I was reading song lyrics one day (while you were still alive) about how the silence I felt from God was speaking volumes to me. I felt like He had let me down, therefore causing me to doubt His existance. As I walked away from my computer to go see you downstairs, the TV turned on across the room. It was on a scambled, static channel, and it was blaring. I ran over to turn it off, smiling. Was this His way of showing me He was listening? The doctors are wrong, I thought, my mom's going to live! I was positive that this was a message from God saying just that.
But, a month later, you died. I couldn't believe it. I couldn't believe He let this happen. He didn't care about you, our family, or even me, so why should I care about Him? I was so angry and found that rebelling against Him was the only way to feel anything anymore, so that's exactly what I did.
For the next year or so, I hung out with the "cool" college crowd, went out a little too much, and wore clothes that would give Dad a heart attack. It's something that now, looking back on, I'm not proud of, but at the time, I thought filled the void (I was in grief therapy during all this, but never addressed my weekend rituals with my couselor). Don't get me wrong, I still went to class, and I even started making the Dean's List; my actions were nothing more than what most correlate with that of a "typical college girl", but it was out of character for me.

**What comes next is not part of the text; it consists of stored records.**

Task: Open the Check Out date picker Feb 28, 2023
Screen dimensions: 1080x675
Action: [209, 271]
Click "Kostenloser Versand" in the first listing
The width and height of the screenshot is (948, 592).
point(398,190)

The following January, I snapped back to reality. I remembered that I expected and wanted more for myself-- and you would've too. I needed a change. And one day, something just clicked, but I can't quite tell you what it was. I remember going to church with a friend, seeing the people singing with their hands outstretched towards the sky, and thinking, wow, I want to feel what they feel.
Suddenly, I started to.
I'll be honest, I don't know much about Him, but I'm open to learning for the first time in a long time. Out of the blue, I began to realize that He didn't kill you like I accused Him of... He saved you. I think I feel a lot of guilt for ever questioning His actions, but I was uninformed, scared, and utterly broken. Is that excusable? Will I ever be forgiven for those actions and my thoughts? Those questions hang over my head like the blade of a guillotine. I just need to know that I'm forgiven.
I listen to some Christian radio stations in the car now that I once found too over the top. On many occasions some of these songs even bring me to tears. One of those moments happened this morning on my drive to work while my past mistakes and guilt were weighing heavily on my mind. Right at that very moment, I heard this:
Well, the past is playing with my head
And failure knocks me down again
I'm reminded of the wrong
That I have said and done
And that devil just won't let me forget
In this life I know where I've been,
But in your arms I know what I am
And I don't have to carry
The weight of who I've been
Cause I'm forgiven
Fighting back tears, all I could think was, Thank God.